Jueves Santo: entre lavatorios, traiciones… y azotes redentores.
El Jueves Santo no es un día cualquiera en el calendario católico: es una fecha de honda resonancia espiritual, donde se entrelazan la devoción, el misterio y, cómo no, la traición.
Se conmemora la Última Cena, aquel momento íntimo y dramático en el que Jesús compartió el pan y el vino con sus discípulos, transformándolos en cuerpo y sangre.
Una cena que más que cena, fue preludio de tormenta. Allí no solo se instituyó la Eucaristía, sino también el amor como mandamiento supremo.
Y mientras el Maestro lavaba los pies de sus discípulos –aquellos mismos que horas después lo abandonarían como si nunca lo hubieran conocido–, nos daba una lección que seguimos sin aprender: que el poder está en el servicio, y la grandeza en la humildad.
Jesús, ese hombre que habló con parábolas, perdonó a prostitutas y reprendió a fariseos, terminó aquella noche orando en el huerto de Getsemaní, sudando sangre y sintiendo el peso del mundo en su alma.
Fue ahí donde lo atraparon, vendido por un beso frío, similar a esos de traición política qué ahora abundan en el congreso.
Y hablando de traiciones y tradiciones, hay una costumbre que hoy suena a cuento de abuelas con cinturón: la del chicotazo piadoso. Sí, en muchos hogares, al amanecer del Viernes Santo, los padres nos despertaban a los hijos con suaves azotes simbólicos, en memoria del sufrimiento de Cristo. Era como decir: “Buenos días, hijo. Hoy recordamos que Jesús sufrió por nosotros… Y ¡Zas!, a rascarse la colita”.
Es que, algunas mamás castigaban de veras, pues aprovechaban para ajustar cuentas con los más bandidos, esos que estaban siempre en «modo travesura».
Un tío mío –con más mañas que Judas– una vez evitó los azotes acostandose desnudo. Su buena madre, al descubrirlo, soltó un grito y se tapó los ojos, y él salió volando por la ventana, como alma que lleva el diablo. Pero al año siguiente, la buena señora, ya curtida en guerras santas: lo ató de un tobillo a la cama mientras dormía. El intento de escape fue frustrado, y mi tío recibió la soberbia paliza que merecía, que lo hizo meditar hasta Pentecostés.
Hoy, esa tradición ha quedado en el olvido. Tal vez para bien.

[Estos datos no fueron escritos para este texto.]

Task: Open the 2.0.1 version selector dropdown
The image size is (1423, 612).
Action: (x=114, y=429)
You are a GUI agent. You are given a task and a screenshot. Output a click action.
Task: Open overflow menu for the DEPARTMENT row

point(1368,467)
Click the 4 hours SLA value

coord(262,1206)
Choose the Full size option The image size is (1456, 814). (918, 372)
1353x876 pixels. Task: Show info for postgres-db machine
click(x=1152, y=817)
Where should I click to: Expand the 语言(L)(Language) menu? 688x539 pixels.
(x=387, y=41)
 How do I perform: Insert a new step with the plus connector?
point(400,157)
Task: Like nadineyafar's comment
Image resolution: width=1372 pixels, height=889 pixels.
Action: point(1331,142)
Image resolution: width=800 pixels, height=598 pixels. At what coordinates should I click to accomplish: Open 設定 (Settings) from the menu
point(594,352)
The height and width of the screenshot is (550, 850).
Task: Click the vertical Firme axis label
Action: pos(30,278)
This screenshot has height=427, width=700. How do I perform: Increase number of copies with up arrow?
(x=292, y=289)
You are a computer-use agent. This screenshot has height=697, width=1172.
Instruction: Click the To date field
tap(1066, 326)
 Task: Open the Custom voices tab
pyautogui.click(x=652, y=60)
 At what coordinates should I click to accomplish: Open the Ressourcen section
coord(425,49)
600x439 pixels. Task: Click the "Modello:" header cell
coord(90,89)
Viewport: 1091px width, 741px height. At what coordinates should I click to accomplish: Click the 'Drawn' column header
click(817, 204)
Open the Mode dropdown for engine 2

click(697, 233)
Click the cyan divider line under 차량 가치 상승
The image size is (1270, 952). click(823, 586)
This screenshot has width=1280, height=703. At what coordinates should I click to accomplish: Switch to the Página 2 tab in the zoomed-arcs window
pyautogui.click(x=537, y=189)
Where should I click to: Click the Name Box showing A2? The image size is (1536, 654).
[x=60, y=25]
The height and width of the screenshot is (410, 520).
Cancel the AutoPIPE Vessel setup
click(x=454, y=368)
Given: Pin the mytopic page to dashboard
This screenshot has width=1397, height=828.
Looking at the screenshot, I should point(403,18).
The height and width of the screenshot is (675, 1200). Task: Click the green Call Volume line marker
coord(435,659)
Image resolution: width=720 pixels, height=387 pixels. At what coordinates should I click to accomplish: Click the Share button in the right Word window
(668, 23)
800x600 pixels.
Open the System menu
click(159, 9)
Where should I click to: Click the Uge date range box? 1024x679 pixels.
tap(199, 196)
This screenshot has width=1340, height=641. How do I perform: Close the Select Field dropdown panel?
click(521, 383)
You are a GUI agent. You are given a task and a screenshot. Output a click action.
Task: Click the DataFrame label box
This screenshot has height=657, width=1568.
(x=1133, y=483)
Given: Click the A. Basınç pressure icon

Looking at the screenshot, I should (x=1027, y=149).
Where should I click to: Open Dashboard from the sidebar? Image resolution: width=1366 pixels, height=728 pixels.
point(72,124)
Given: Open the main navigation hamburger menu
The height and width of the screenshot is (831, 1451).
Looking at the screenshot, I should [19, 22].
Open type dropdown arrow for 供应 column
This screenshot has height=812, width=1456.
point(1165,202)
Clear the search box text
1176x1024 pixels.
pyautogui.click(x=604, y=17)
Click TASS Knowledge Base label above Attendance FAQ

Pero no deberíamos olvidar el fondo del mensaje: entender con el cuerpo, el alma y la conciencia el dolor ajeno, y caminar por la vida con algo más de empatía y mucha menos soberbia.
Porque seamos claros: más que rituales pasados, lo que nos urge es una fe viva, comprometida, coherente.
Un cristiano que va a misa pero soborna al funcionario, o esas que rezan el rosario y luego envenenan a la vecina con chismes, son peor que Judas con megáfono.
En un mundo donde la corrupción se pasea impune por los palacios del poder, donde las promesas se venden por contratos y las conciencias se alquilan al mejor postor, el verdadero acto de fe es vivir con decencia, hablar con la verdad, y actuar con justicia.
Que no se nos llene la boca de Dios mientras las manos se nos ensucian con sobornos.
Jueves Santo nos recuerda que Jesús lavó pies, no se los besó al poder. Que repartió el pan, no los contratos. Y que fue traicionado por una moneda, como tantos pueblos lo son hoy por quienes juraron servirlos.
Vivamos la semana santa como verdaderos católicos, con reflexión y recogimiento, eso es Semana Santa, más que las tradiciones y costumbres culturales.
Comer 12 platos en Jueves Santo, más que tradición, es gula. Esa costumbre proviene de ofrendar un plato por cada uno de los apóstoles, como una forma simbólica de acompañar a Jesús en su pasión. Los platos suelen ser a base de vegetales, legumbres, pescados y postres, evitando carnes rojas en señal de penitencia y respeto. Aquí, los complementamos con muchos y deliciosos postres. ¿Pero eso es penitencia, es fe, o solo una celebración cultural?.
Más que palabras bonitas, necesitamos actos valientes. Más que comilonas necesitamos ayuno. Más que rezos largos, necesitamos manos limpias. Y más que azotes simbólicos, urge una buena sacudida moral.